TASK STATEMENT
Find the line with "Task: Click the HD Video icon". Transcribe it and each later line of the data exactly, up to and including the last.

DATA RECORDS
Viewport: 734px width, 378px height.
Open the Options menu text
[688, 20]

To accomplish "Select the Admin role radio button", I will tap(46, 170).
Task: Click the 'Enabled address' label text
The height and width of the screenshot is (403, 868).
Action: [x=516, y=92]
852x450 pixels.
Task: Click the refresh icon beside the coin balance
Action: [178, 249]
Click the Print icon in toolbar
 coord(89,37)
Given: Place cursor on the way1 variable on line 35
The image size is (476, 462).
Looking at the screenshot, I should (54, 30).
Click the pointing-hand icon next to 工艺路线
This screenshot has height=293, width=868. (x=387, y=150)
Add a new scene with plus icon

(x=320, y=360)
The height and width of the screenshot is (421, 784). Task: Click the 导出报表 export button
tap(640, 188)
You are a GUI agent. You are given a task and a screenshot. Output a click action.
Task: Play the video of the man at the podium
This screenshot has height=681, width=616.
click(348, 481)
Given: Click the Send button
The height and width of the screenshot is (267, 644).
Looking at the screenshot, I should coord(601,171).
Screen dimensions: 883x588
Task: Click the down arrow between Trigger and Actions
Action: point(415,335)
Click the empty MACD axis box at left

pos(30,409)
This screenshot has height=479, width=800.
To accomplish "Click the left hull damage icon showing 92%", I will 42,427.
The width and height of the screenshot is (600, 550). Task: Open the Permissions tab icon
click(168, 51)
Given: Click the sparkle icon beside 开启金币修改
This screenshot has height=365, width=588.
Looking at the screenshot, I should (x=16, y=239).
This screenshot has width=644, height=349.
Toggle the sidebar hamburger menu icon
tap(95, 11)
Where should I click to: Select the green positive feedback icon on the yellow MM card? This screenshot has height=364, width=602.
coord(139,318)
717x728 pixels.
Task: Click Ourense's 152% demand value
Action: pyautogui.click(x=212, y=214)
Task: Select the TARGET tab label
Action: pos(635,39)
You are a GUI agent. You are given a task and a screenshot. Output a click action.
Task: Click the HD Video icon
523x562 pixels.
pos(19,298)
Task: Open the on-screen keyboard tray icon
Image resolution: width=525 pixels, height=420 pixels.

SOLUTION FOR THIS EXERCISE
Task: Click the HD Video icon
523x562 pixels.
pos(19,298)
Task: Open the on-screen keyboard tray icon
Image resolution: width=525 pixels, height=420 pixels.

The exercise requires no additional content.